Printing removed items using lambdas and streams

Question 1

I'm struggling to make my lambdas readable.

I've seen various approaches. Below are three different examples that all do the same thing.

Forgive the example: I suspect there are better actual solutions to this problem. I'm only concerned with readability (and ultimately supportability).

/** Output any items that are present in "existing" but not in "updated" */
private static void outputRemovedItems(List<String> existing, List<String> updated) {
 // #1 simple for-loop
 for (String item : existing) {
 if (!updated.contains(item)) {
 System.out.println("item " + item + " removed");
 }
 }
 // #2 fluid lambdas
 existing.stream()
 .filter(item -> !updated.contains(item))
 .forEach(item -> System.out.println("item " + item + " removed"));
 // #3 awful-looking middle-ground: functions split out
 Predicate<String> onlyRemovedItems = item -> !updated.contains(item);
 Consumer<String> outputItems = item -> System.out.println("item " + item + " removed");
 existing.stream().filter(onlyRemovedItems).forEach(outputItems);
}

Personally, I find the lambda approaches more difficult to read than the simple for-loop: they make me think too much, which detracts from the readability. So this is stopping me from using them in actual production code. The more complex the operation, the worse my lambdas seem to look!

Does anyone have any tips to make my lambdas more readable?

Or.. do people from a functional programming background actually find the lambdas above easier to read than the loop?

Question 2

Welcome to Code Review. I hope you get some great answers. I personally prefer #2, I thought a big point of lambdas was to focus on the "what" instead of the "how." filter and forEach are pretty intuitive, names, even without being familiar with lambdas one could guess that something is being filtered out, and then something is being done for each member remaining. Or in this case, not remaining given the NOT.

Question 3

For me approach number 2 is fine. if you finds it difficult to read, try to read it as a sentence not as code.

Question 4

Your "fluid" example is fine, well structured, the newlines are consistent, and is in line with code styles that I have seen and like. It is perhaps a bit too soon to say it follows "best practice", but it does look right.

// #2 fluid lambdas
existing.stream()
 .filter(item -> !updated.contains(item))
 .forEach(item -> System.out.println("item " + item + " removed"));

The "middle-ground" approach you have is immediately "identical" to the fluid approach, but in this context is less readable, even if functionally identical. It does have advantages when your function is, for example, a method parameter, or an injected constant (like a custom comparator, or something). Since the code is all localized to a single method, though, the need to separate the declaration and use of the function is simply not there.
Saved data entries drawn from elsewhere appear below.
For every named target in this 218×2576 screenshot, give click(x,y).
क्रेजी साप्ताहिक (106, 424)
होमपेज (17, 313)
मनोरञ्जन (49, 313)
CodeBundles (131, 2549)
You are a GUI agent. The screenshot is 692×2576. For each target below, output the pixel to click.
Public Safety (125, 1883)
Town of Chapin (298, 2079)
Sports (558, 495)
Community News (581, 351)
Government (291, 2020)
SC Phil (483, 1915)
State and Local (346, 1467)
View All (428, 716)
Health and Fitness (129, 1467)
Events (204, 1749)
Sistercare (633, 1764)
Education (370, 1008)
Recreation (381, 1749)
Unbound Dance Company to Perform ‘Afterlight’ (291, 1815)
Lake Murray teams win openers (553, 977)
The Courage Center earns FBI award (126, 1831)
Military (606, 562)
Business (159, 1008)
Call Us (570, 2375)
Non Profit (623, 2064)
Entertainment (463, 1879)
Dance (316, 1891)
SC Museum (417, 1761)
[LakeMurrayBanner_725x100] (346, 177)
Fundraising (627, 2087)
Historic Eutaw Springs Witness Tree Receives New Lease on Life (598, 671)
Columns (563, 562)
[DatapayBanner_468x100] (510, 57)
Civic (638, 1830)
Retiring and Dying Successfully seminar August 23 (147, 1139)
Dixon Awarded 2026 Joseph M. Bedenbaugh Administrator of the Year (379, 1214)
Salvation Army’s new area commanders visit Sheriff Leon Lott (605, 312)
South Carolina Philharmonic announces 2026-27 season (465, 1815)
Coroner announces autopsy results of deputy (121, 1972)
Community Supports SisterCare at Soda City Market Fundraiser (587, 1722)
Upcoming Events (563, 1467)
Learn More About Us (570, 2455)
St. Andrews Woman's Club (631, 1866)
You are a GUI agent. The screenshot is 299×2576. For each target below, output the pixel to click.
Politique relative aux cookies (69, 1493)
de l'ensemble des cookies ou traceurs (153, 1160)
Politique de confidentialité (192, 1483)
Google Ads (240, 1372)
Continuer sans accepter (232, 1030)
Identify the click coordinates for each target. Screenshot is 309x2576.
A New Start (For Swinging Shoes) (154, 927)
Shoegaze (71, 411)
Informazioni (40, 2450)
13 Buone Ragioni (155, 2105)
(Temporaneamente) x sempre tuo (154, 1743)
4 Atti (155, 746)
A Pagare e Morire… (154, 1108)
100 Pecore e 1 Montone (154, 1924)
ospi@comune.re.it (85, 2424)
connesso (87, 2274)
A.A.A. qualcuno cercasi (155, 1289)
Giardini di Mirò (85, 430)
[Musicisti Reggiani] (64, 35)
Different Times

My only concern with your fluid approach, and it is a small one, is that you reuse the item placeholder in two contexts. While it is logical, in this case, to use item, I find it is typically better to have unique variable names at each stage in the pipeline, perhaps:

// #2 fluid lambdas
existing.stream()
 .filter(item -> !updated.contains(item))
 .forEach(removed -> System.out.println("item " + removed + " removed"));

Additionally, using printf helps too:

 .forEach(removed -> System.out.printf("item %s removed\n", removed));

One lase comment, I have found that the more I use Java 8 features the easier it gets to establish the right mindset when reading the code. You may just find that it grows on you, and your statement "I find the lambda approaches more difficult to read than the simple for-loop" is no longer true. Also, consider this:

// #2 fluid lambdas
existing.stream()
 .parallel()
 .filter(item -> !updated.contains(item))
 .forEach(removed -> System.out.printf("item %s removed\n", removed));

and consider doing that in "the simple for loop".

Question 5

If you're using a parallel stream, you should use forEachOrdered for a System.out, since forEach would be called in multiple threads and without respect to the original ordering.

Question 6

@Hardcoded - that is true, I assume that the order of reporting is not significant, and, the printf is synchronized already, so is thread-safe. The bulk of the work will potentially be in the contains(...) call depending on the size of updated. Regardless, you are right, that using forEachOrdered will report the results in the same order as a sequential stream.

Question 7

One should emphasize that the perceived readability largely depends on how familiar the reader is with certain concepts. Most programmers know the good, old for loop that has basically been present since the time when programs have been delivered as punched cards. In contrast to that, someone who has been programming Lisp or Haskell in the past 20 years may consider even the most complex Java lambda as a "toy example".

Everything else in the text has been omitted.